项目作者: sergeivolodin

项目描述 :
Comparing different methods (CPO, Lyapunov, own sPPO) for safe continuous-state RL as part of EE-618 course at EPFL
高级语言: Python
项目地址: git://github.com/sergeivolodin/SafeContinuousStateRL.git
创建时间: 2019-04-10T16:51:53Z



Projected Proximal Policy Optimization

Sergei Volodin. Swiss Federal Institute of Technology in Lausanne (EPFL)

Course project for Theory and Methods of Reinforcement Learning, EE-618 at EPFL


We consider CPO, sDQN, PPPO and a random agent.
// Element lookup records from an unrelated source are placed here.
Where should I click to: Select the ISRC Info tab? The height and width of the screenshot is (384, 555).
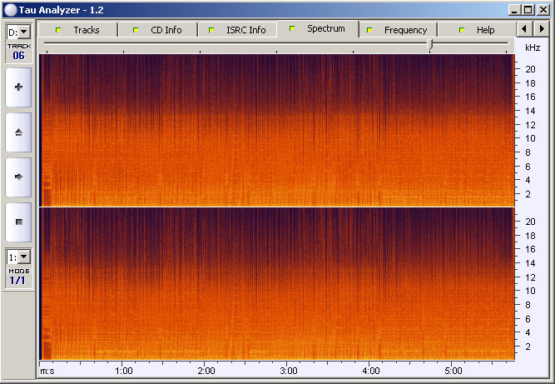tap(237, 30)
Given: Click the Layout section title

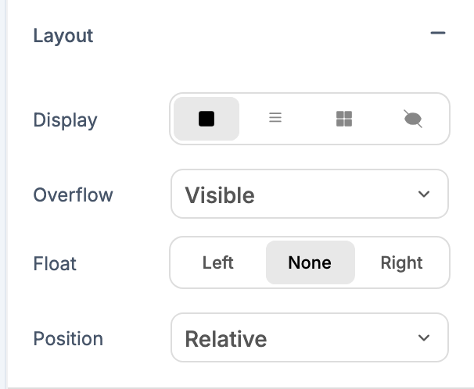Looking at the screenshot, I should (x=63, y=36).
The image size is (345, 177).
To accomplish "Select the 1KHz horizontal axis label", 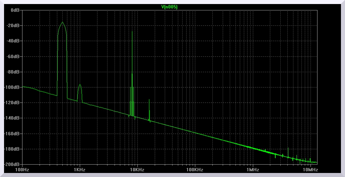I will tap(80, 170).
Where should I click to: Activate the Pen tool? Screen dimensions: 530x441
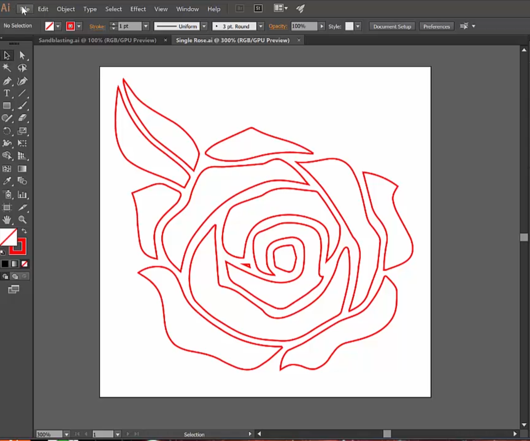click(7, 81)
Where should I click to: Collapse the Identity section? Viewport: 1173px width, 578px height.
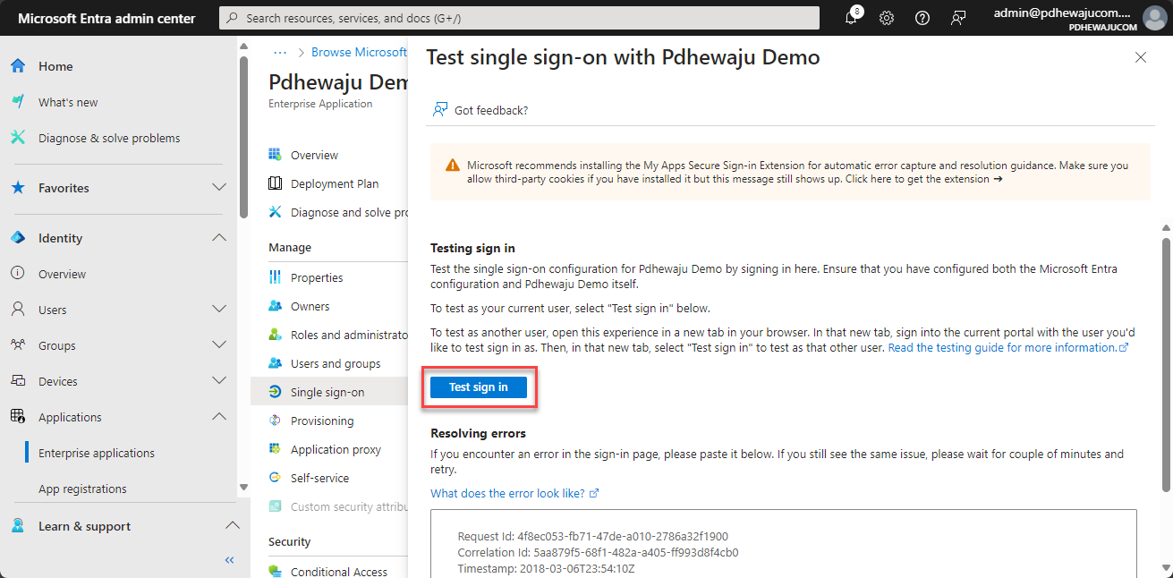pos(218,238)
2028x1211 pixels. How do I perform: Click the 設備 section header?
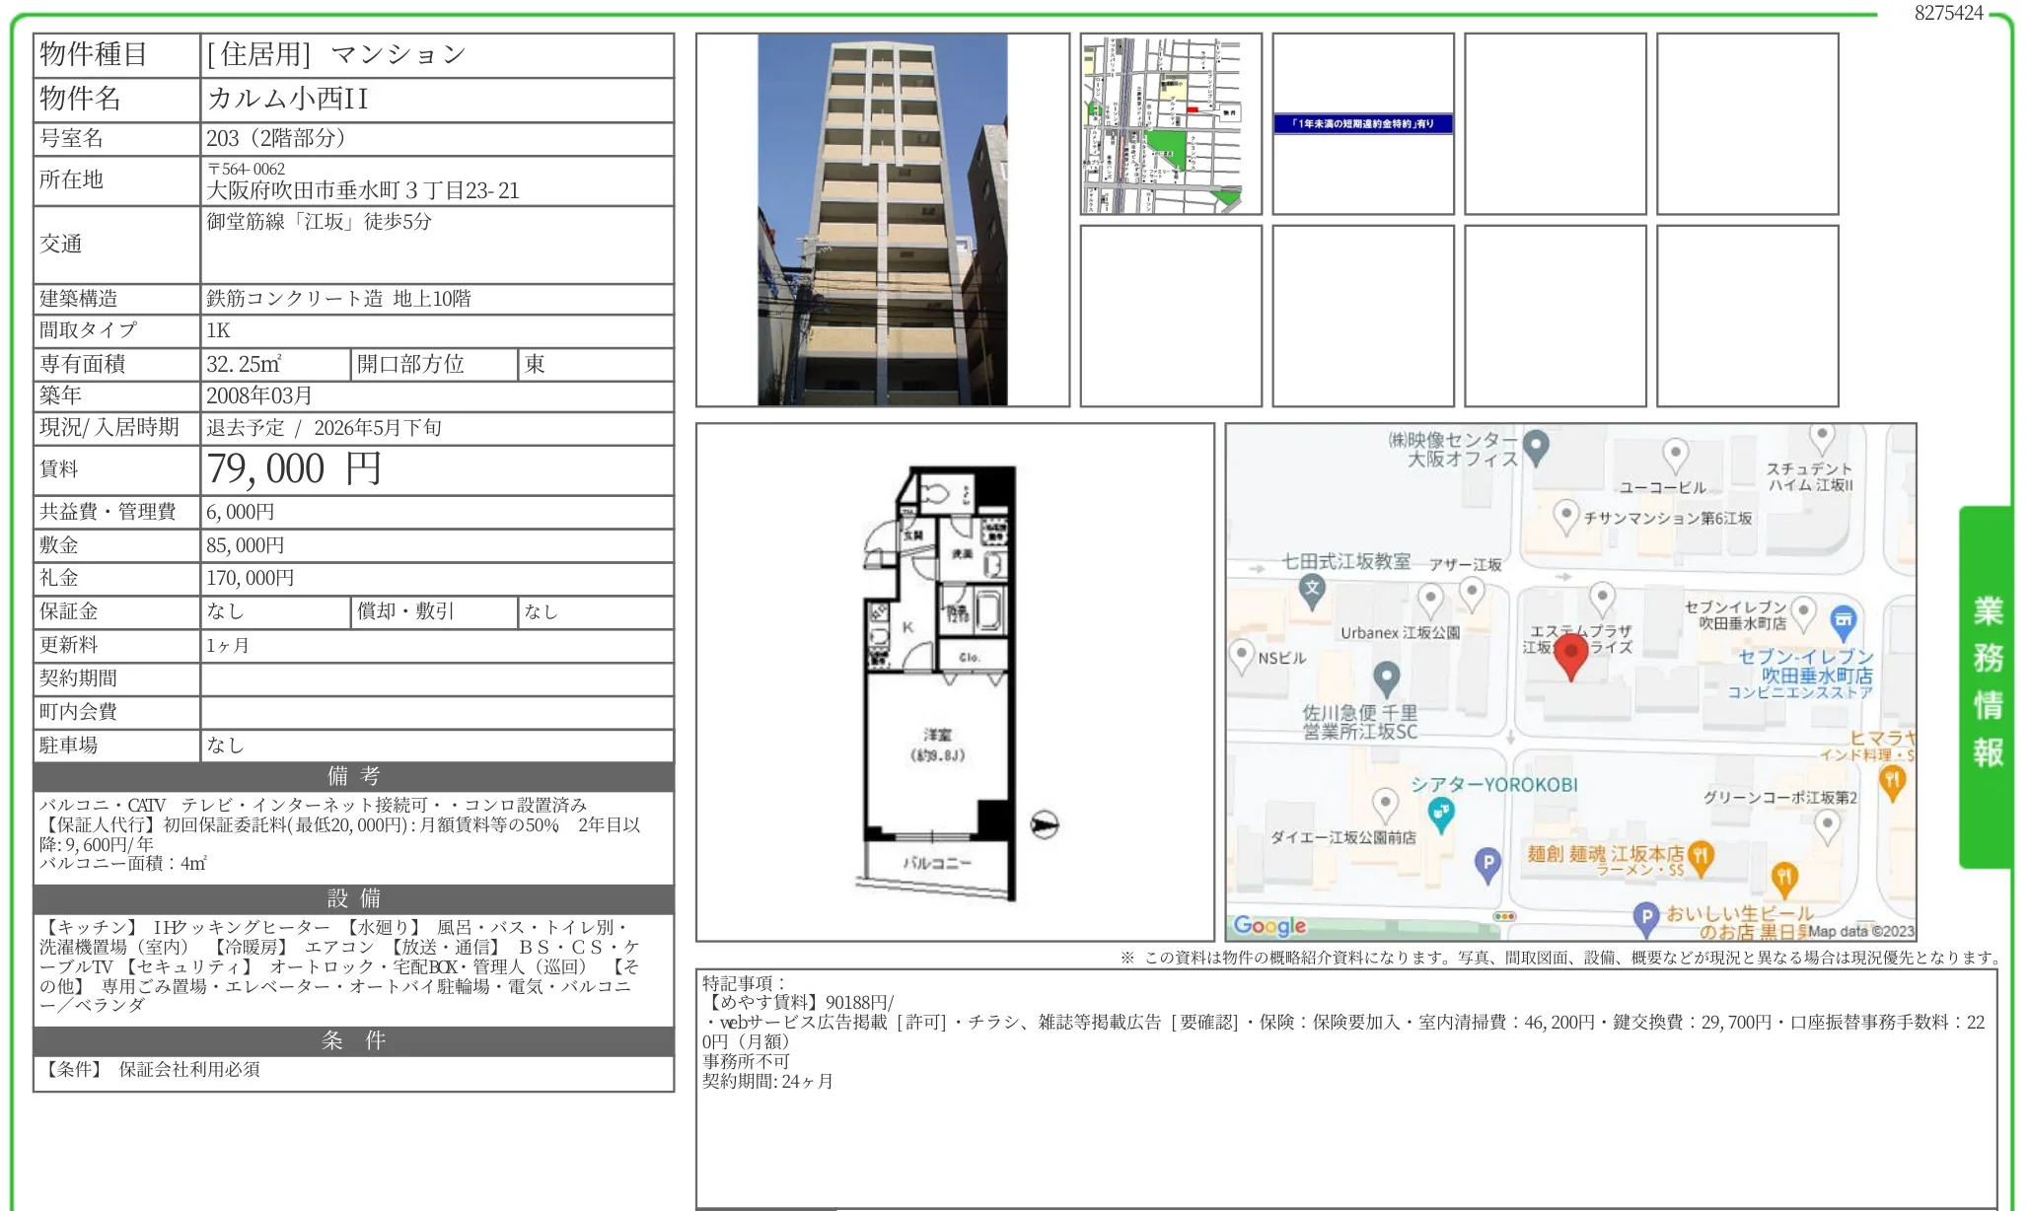pyautogui.click(x=353, y=898)
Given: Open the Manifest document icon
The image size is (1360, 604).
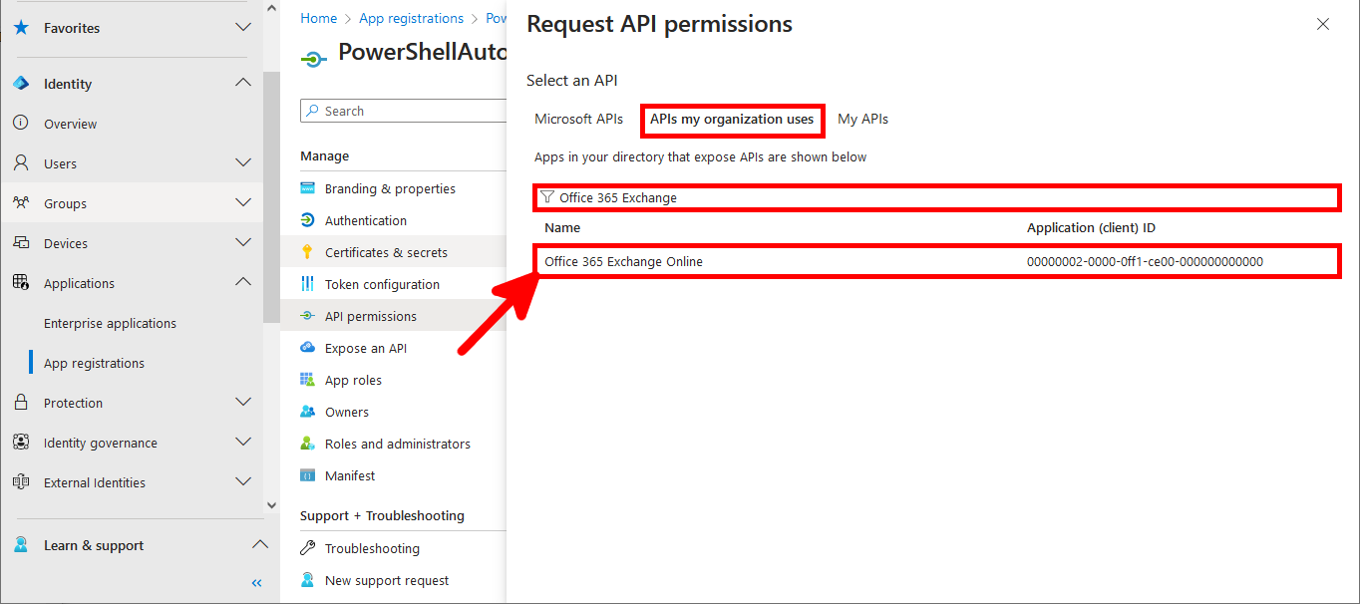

See our report for more details

How to run experiments

Tested on Ubuntu 16.04.5 LTS with 12 CPU, 60GB of RAM and 2x GPU NVidia GeForce 1080.

  1. Install Anaconda (Python 3.7 option)
  2. Clone/download: git clone https://github.com/sergeivolodin/SafeContinuousStateRL.git; cd SafeContinuousStateRL
  3. Install requirements: conda env create -f environment.yml
  4. Run all settings by calling run_all.sh
  5. It will produce output/*.output files and output/figures/*.pdf files, as well as will output run information to run_*.txt
  6. Run the analyze_run.ipynb notebook to produce figures

Project structure

  1. experiment.py is the main file containing one experiment (loading agent, training, computing metrics)
  2. saferl.py defines a ConstrainedEnvironment and the ConstrainedAgent abstract classes as well as helpers and the function to create a safe environment make_safe_env
  3. sppo.py implements Projected Proximal Policy Optimization
  4. baselines.py implements CPO and a random agent
  5. cartpole_safety_sdqn.ipynb is the (non-working) implementation of sDQN
  6. config.py contains the parameters of the experiment
  7. helpers.py contains the functions for run analysis
  8. tf_helpers.py contains some helper functions using TensorFlow
  9. costs.py implements costs for environments
  10. cartpole_safety_a2c.ipynb implements an (unsafe) A2C
  11. tfshow.py embeds a TF graph into a Jupyter notebook, from StackOverflow
  12. create_run.py creates the .sh script from config.py
  13. analyze_run.ipynb analyzes output produced by training (the .sh script) and writes output to run_*.txt and figures to output/figures
  14. output/*.sh files consist of many lines of the form python ../experiment.py --param1 v1 --param2 v2 ..., running at most 16 processes in total (8 per GPU)
  15. output/*.output files contain outputs of experiment.py (one run corresponds to one file)
  16. output/figures contains generated figures
  17. run_setting.sh runs a particular setting (create + .sh + analyze) and writes data to a file
  18. run_all.sh runs all settings
  19. Other files are not used